• [WHAT YOU NEED TO DO]:
**a.** Decide whether each statement below agrees with the Excel forum thread below. Answer yes or no for each and quote the deciding words of the thread.
(i) The web and database servers keep running while the core system is down for maintenance.
(ii) Handling authentication in the planned framework would need input from the developer.
(iii) Open Office is named among spreadsheet applications worth considering.
**b.** Please write out the part of the Excel forum thread below, starting at "You cannot cross-compile" and ending at "from Open Office.".
**c.** Answer these questions from the Excel forum thread below, one answer per line, marked (i), (ii) and (iii).
(i) What two things does the core system do?
(ii) What does ASP turn the output sheet into?
(iii) What function does the simplest example spreadsheet contain?

• [EXCERPT PROVIDED]:

··········

Well, I don't want to 'use' multiple languages. That's really the whole point of the exercise.

If I cross compile Excel, that's behind-the-scenes just like programming in Coffeescript uses JavaScript behind-the-scenes.

In the scenario I mentioned, only the core system is down for maintenenance. It generates the price and registers the policy. If you want to avoid missing the opportunity to quote during downtime, the web and database servers are up all the time, so - yes - you could use C# reading database tables. However that's a question for the ASP Forum, not this one.

My current thinking is I use ASP with VB to handle the web call, get authentication/request logon and collect previous state. This would all be a feature of the framework, and wouldn't require any developer input. All this gets loaded into Excel which performs the logic and formats the output page.

ASP then reads the output, stores the state and turns the output sheet into HTML, returning it to the calling IP browser. Again this would be an automatic feature of the Framework unless the developer wants to add CSS.

So what I'm trying to do is use Excel as a non-interactive, general-purpose programming language, at least for the purposes of straight-forward web sites. Excel is not entirely capable for this but it's not too far off; nothing that a few custom functions wouldn't sort out [bigsmile].

 
You cannot cross-compile Excel, per se. Aside from anything else, it would be a breach of your user licence - expect to be seriously prosecuted by MS if you get found out (and you probably would).

Regardless, the problem really isn't one of cross-compiling Excel, but of having a spreadsheet application you can use on the platform concerned. There are numerous spreadsheet applications you might consider, including from Open Office.

Cheers
Paul Edstein
[MS MVP - Word]
 
Paul - I didn't mean Excel the program. I meant a given spreadsheet.

To take the most simplistic case, if my spreadsheet took 10 numbers and contained the function A11 = SUM(A1:A10) then I would want a program that took 10 numbers as parameters, and returned the sum.

Actually you make a fair point - cross compiling to Open Office has the advantage that you don't have to do anything whatsoever, which is very attractive amount of effort. It overcomes the licensing issue although I don't know if it is happy on a server.

Worth considering.

 
In that case, all the talk about cross-compiling is completely irrelevant. You really should take time to learn what a given technical expression means before you use it. In this case, see:
For your purposes, all you need to do is:
(a) confirm which spreadsheet applications support the functions you require on the required platforms. The fact that you might use a different spreadsheet application on each platform is then of little consequence; and
(b) decide which workbook format to store the file in. Just as Excel can read and write numerous workbook formats, so can any other decent spreadsheet application. Simply choose a suitable format that all the spreadsheet applications you want to work with can read & write.

··········

• [DATA EXCERPT]:
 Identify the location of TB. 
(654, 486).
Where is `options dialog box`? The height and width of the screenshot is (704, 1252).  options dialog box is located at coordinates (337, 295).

··········

• [ANSWERS]:
**a.**
(i) Yes: "the web and database servers are up all the time"
(ii) No: "This would all be a feature of the framework, and wouldn't require any developer input."
(iii) Yes: "There are numerous spreadsheet applications you might consider, including from Open Office."

**b.**
You cannot cross-compile Excel, per se. Aside from anything else, it would be a breach of your user licence - expect to be seriously prosecuted by MS if you get found out (and you probably would).

Regardless, the problem really isn't one of cross-compiling Excel, but of having a spreadsheet application you can use on the platform concerned. There are numerous spreadsheet applications you might consider, including from Open Office.

**c.**
(i) It generates the price and registers the policy.
(ii) HTML
(iii) A11 = SUM(A1:A10)